Keeping Tabs on Open Interest


Simply put, option open interest is the open number of contracts that remain for an expiration month. This includes contracts that have not been exercised, offset, or expired. This includes contracts that have not been exercised, offset, or expired.

If you sign up to our Watch List, you can see all trades and their open interest to help you make your choices and have a look at our Answer Vault for questions other people have asked about open interest. Option Alpha iTunes Podcast. OI is the outstanding buy or sell position in futures and options contract at the end of each day.

Why open interest matters to you

Open interest measures the total number of options contracts that exist for a particular stock. Open interest increases as more options are traded to open a position.

Open Interest is a term that every futures and options trader comes across. In fact, OI data is very important to find the stock or market direction. A trader in the stock market must be aware of the term. Moreover, by understanding the concept of option open interest the trader can make higher returns. To put it another way, open interest helps in determining the momentum of the market.

In this article, we shall understand the term open interest. What is Open Interest: OI is the outstanding buy or sell position in futures and options contract at the end of each day. The market participants build the outstanding position. In addition, the change in open interest has a direct impact on the stock prices and markets.

The change in OI takes place when a trade is initiated between two parties. Consequently, the open interest increases , decreases or remains the same. Let us take an example and understand how open interest changes. Change in open interest gives an indication in relation to the movement in the price of the stock.

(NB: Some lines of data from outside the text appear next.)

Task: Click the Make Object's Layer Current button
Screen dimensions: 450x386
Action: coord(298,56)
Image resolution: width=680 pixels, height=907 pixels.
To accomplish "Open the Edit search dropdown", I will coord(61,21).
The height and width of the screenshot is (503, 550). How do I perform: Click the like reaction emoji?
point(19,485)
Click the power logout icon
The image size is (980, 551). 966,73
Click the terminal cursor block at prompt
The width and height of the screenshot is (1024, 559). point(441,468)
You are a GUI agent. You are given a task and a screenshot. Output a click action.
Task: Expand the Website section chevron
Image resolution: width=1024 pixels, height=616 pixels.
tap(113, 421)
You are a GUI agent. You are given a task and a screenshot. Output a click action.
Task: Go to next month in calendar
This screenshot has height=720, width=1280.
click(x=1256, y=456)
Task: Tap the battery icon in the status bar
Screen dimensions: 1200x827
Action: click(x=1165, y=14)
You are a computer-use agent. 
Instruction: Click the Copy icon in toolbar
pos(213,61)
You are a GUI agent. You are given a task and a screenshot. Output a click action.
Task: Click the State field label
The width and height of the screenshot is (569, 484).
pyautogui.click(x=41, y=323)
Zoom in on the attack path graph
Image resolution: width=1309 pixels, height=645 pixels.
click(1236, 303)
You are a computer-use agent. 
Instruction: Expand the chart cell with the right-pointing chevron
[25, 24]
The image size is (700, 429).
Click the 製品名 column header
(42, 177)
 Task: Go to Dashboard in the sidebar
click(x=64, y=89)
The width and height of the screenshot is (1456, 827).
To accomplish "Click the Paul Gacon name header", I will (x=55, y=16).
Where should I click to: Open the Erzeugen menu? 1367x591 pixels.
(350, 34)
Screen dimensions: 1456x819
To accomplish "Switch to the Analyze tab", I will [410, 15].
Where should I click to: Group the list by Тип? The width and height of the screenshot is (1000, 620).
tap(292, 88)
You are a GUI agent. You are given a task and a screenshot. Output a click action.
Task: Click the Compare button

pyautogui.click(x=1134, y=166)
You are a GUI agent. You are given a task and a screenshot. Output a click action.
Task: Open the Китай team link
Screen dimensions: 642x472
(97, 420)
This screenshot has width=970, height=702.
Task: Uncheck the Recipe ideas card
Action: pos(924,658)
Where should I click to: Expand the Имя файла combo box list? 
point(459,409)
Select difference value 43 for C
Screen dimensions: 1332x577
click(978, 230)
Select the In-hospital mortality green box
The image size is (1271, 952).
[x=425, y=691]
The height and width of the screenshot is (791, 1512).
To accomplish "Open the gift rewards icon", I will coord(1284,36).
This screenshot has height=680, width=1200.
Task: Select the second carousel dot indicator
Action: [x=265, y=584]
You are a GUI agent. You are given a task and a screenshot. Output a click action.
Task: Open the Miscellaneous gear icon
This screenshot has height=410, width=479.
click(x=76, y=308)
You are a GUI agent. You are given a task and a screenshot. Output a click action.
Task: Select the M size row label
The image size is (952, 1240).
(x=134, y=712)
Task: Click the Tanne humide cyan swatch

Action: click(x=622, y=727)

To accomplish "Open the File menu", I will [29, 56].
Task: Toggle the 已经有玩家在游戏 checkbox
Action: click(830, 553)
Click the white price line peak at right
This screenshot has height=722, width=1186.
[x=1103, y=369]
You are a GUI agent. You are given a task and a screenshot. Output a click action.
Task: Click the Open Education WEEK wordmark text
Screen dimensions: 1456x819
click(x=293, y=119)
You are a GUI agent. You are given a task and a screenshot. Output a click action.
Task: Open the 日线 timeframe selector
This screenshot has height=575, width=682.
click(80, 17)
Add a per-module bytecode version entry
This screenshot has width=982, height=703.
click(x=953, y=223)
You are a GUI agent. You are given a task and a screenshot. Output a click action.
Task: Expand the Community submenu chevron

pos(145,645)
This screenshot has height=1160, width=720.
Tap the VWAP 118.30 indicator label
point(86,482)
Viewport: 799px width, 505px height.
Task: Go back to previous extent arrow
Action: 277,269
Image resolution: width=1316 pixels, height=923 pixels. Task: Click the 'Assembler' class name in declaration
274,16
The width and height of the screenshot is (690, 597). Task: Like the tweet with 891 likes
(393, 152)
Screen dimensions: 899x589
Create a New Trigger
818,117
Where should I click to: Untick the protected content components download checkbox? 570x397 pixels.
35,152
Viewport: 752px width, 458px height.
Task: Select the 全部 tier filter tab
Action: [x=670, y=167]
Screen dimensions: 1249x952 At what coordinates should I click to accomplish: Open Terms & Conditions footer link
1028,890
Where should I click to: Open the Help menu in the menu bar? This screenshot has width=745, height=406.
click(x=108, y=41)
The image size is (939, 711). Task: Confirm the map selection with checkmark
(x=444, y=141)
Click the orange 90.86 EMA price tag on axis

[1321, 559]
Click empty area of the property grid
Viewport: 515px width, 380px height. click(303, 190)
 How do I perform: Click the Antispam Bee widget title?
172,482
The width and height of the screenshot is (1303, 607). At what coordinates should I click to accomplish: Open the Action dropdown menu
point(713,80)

Therefore, let us understand such indications. For traders, open interest is of tremendous importance. To repeat, change in OI helps to understand the movement of stock price. For example, if the OI is increasing, it means the flow of money in the market or stock is increasing. Therefore, it suggests that the current trend in the price of stock i. On the other hand, if the OIis decreasing, it means that the current trend in stock price is over because the market is liquidating.

Even though open interest is the indicator of movement in the stock price. However, the investor should not always rely on it blindly. The OI change can mislead the investors especially when there is some news or event related to the stock.

For example, if the results of a company are expected to be bad, the open interest will rise and the price will fall. However, if the company posts good results then OI can change quickly. In fact, the traders are trapped when sudden reversal takes place.

Therefore, it is recommended that position in stocks at such times be avoided as it can lead to heavy losses. Thus, it becomes very important to put a stop loss in place. Adding more to the above information.

If the company has given poor results as per the expectation of the market, but it has given a positive guidance. Therefore, in this scenario as well the OI can reverse at a rapid pace.

Many times we notice that stocks surge even after giving poor results. This is because of the positive guidance. So there will be less of a price discrepancy between what someone wants to pay for an option and how much someone wants to sell it for. Options involve risk and are not suitable for all investors. For more information, please review the Characteristics and Risks of Standardized Options brochure before you begin trading options.

Options investors may lose the entire amount of their investment in a relatively short period of time. Multiple leg options strategies involve additional risks , and may result in complex tax treatments. Please consult a tax professional prior to implementing these strategies. Implied volatility represents the consensus of the marketplace as to the future level of stock price volatility or the probability of reaching a specific price point.

The Greeks represent the consensus of the marketplace as to how the option will react to changes in certain variables associated with the pricing of an option contract. There is no guarantee that the forecasts of implied volatility or the Greeks will be correct. Ally Invest provides self-directed investors with discount brokerage services, and does not make recommendations or offer investment, financial, legal or tax advice.